## TASK TO CARRY OUT
Leave no line out. Transcribe the whole listing exactly.

-=-=-=-=-

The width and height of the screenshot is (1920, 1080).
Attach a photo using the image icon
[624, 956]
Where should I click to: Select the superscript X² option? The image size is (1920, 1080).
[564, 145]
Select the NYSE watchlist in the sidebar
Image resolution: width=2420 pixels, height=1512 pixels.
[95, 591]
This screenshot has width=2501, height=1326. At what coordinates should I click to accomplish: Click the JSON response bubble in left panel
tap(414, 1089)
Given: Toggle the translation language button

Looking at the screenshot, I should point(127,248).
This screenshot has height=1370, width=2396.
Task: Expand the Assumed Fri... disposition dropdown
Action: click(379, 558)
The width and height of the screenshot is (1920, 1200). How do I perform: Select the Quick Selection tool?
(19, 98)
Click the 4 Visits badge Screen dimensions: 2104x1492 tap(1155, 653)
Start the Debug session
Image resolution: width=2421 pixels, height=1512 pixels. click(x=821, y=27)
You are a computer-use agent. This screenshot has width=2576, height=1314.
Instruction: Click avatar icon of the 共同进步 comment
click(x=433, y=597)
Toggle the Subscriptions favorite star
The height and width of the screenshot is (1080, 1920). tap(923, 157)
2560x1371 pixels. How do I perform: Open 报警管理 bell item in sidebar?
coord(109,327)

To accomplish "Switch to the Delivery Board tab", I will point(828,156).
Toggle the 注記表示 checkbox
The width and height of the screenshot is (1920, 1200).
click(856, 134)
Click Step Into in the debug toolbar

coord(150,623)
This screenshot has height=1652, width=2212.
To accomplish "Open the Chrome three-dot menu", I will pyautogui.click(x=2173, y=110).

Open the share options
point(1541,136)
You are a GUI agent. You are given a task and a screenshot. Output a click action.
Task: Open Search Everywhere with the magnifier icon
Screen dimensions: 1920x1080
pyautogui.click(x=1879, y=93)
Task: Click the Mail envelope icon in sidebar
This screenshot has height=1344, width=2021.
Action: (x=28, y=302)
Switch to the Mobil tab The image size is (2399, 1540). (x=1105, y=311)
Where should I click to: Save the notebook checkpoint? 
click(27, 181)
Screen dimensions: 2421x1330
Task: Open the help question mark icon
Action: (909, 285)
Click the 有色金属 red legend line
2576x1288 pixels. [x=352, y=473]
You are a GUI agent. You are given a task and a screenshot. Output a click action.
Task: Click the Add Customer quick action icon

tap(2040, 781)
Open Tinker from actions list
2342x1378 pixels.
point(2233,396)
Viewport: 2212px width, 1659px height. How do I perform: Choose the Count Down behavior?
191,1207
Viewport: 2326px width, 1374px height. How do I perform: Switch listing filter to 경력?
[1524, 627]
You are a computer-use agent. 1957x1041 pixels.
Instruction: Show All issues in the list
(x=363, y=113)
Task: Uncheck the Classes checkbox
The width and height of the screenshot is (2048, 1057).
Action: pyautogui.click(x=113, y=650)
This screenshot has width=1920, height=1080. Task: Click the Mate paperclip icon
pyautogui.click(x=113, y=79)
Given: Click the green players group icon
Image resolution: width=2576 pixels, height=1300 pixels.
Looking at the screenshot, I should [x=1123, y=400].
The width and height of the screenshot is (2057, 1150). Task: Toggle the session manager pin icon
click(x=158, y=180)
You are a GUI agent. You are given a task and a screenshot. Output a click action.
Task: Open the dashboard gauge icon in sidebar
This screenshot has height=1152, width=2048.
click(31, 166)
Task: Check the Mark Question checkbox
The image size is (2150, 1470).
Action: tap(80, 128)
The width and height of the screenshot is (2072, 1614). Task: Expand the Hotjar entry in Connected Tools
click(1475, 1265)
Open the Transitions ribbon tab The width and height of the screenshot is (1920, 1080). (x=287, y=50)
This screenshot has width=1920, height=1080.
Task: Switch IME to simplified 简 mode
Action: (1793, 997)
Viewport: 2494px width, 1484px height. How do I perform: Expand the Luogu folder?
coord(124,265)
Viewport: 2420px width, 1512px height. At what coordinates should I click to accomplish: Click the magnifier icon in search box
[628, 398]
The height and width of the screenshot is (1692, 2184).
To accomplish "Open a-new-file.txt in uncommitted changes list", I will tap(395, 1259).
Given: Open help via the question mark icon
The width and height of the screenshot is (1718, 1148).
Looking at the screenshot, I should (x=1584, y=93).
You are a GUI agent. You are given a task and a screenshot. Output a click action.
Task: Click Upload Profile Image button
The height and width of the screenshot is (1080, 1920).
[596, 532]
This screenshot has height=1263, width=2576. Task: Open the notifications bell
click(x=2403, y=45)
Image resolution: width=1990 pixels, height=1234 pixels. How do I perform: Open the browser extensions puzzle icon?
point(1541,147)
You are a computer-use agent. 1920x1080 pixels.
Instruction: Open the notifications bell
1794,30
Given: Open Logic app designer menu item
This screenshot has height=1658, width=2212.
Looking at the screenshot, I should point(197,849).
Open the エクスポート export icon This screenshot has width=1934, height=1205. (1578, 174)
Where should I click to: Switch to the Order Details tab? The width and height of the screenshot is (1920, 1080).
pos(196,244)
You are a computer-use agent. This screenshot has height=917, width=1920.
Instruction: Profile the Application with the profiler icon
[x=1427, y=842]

-=-=-=-=-

## SOLUTION FOR THIS EXERCISE
The width and height of the screenshot is (1920, 1080).
Attach a photo using the image icon
[624, 956]
Where should I click to: Select the superscript X² option? The image size is (1920, 1080).
[564, 145]
Select the NYSE watchlist in the sidebar
Image resolution: width=2420 pixels, height=1512 pixels.
[95, 591]
This screenshot has width=2501, height=1326. At what coordinates should I click to accomplish: Click the JSON response bubble in left panel
tap(414, 1089)
Given: Toggle the translation language button

Looking at the screenshot, I should point(127,248).
This screenshot has height=1370, width=2396.
Task: Expand the Assumed Fri... disposition dropdown
Action: click(379, 558)
The width and height of the screenshot is (1920, 1200). How do I perform: Select the Quick Selection tool?
(19, 98)
Click the 4 Visits badge Screen dimensions: 2104x1492 tap(1155, 653)
Start the Debug session
Image resolution: width=2421 pixels, height=1512 pixels. click(x=821, y=27)
You are a computer-use agent. This screenshot has width=2576, height=1314.
Instruction: Click avatar icon of the 共同进步 comment
click(x=433, y=597)
Toggle the Subscriptions favorite star
The height and width of the screenshot is (1080, 1920). tap(923, 157)
2560x1371 pixels. How do I perform: Open 报警管理 bell item in sidebar?
coord(109,327)

To accomplish "Switch to the Delivery Board tab", I will point(828,156).
Toggle the 注記表示 checkbox
The width and height of the screenshot is (1920, 1200).
click(856, 134)
Click Step Into in the debug toolbar

coord(150,623)
This screenshot has height=1652, width=2212.
To accomplish "Open the Chrome three-dot menu", I will pyautogui.click(x=2173, y=110).

Open the share options
point(1541,136)
You are a GUI agent. You are given a task and a screenshot. Output a click action.
Task: Open Search Everywhere with the magnifier icon
Screen dimensions: 1920x1080
pyautogui.click(x=1879, y=93)
Task: Click the Mail envelope icon in sidebar
This screenshot has height=1344, width=2021.
Action: (x=28, y=302)
Switch to the Mobil tab The image size is (2399, 1540). (x=1105, y=311)
Where should I click to: Save the notebook checkpoint? 
click(27, 181)
Screen dimensions: 2421x1330
Task: Open the help question mark icon
Action: (909, 285)
Click the 有色金属 red legend line
2576x1288 pixels. [x=352, y=473]
You are a GUI agent. You are given a task and a screenshot. Output a click action.
Task: Click the Add Customer quick action icon

tap(2040, 781)
Open Tinker from actions list
2342x1378 pixels.
point(2233,396)
Viewport: 2212px width, 1659px height. How do I perform: Choose the Count Down behavior?
191,1207
Viewport: 2326px width, 1374px height. How do I perform: Switch listing filter to 경력?
[1524, 627]
You are a computer-use agent. 1957x1041 pixels.
Instruction: Show All issues in the list
(x=363, y=113)
Task: Uncheck the Classes checkbox
The width and height of the screenshot is (2048, 1057).
Action: pyautogui.click(x=113, y=650)
This screenshot has width=1920, height=1080. Task: Click the Mate paperclip icon
pyautogui.click(x=113, y=79)
Given: Click the green players group icon
Image resolution: width=2576 pixels, height=1300 pixels.
Looking at the screenshot, I should [x=1123, y=400].
The width and height of the screenshot is (2057, 1150). Task: Toggle the session manager pin icon
click(x=158, y=180)
You are a GUI agent. You are given a task and a screenshot. Output a click action.
Task: Open the dashboard gauge icon in sidebar
This screenshot has height=1152, width=2048.
click(31, 166)
Task: Check the Mark Question checkbox
The image size is (2150, 1470).
Action: tap(80, 128)
The width and height of the screenshot is (2072, 1614). Task: Expand the Hotjar entry in Connected Tools
click(1475, 1265)
Open the Transitions ribbon tab The width and height of the screenshot is (1920, 1080). (x=287, y=50)
This screenshot has width=1920, height=1080.
Task: Switch IME to simplified 简 mode
Action: (1793, 997)
Viewport: 2494px width, 1484px height. How do I perform: Expand the Luogu folder?
coord(124,265)
Viewport: 2420px width, 1512px height. At what coordinates should I click to accomplish: Click the magnifier icon in search box
[628, 398]
The height and width of the screenshot is (1692, 2184).
To accomplish "Open a-new-file.txt in uncommitted changes list", I will tap(395, 1259).
Given: Open help via the question mark icon
The width and height of the screenshot is (1718, 1148).
Looking at the screenshot, I should (x=1584, y=93).
You are a GUI agent. You are given a task and a screenshot. Output a click action.
Task: Click Upload Profile Image button
The height and width of the screenshot is (1080, 1920).
[596, 532]
This screenshot has height=1263, width=2576. Task: Open the notifications bell
click(x=2403, y=45)
Image resolution: width=1990 pixels, height=1234 pixels. How do I perform: Open the browser extensions puzzle icon?
point(1541,147)
You are a computer-use agent. 1920x1080 pixels.
Instruction: Open the notifications bell
1794,30
Given: Open Logic app designer menu item
This screenshot has height=1658, width=2212.
Looking at the screenshot, I should point(197,849).
Open the エクスポート export icon This screenshot has width=1934, height=1205. (1578, 174)
Where should I click to: Switch to the Order Details tab? The width and height of the screenshot is (1920, 1080).
pos(196,244)
You are a computer-use agent. This screenshot has height=917, width=1920.
Instruction: Profile the Application with the profiler icon
[x=1427, y=842]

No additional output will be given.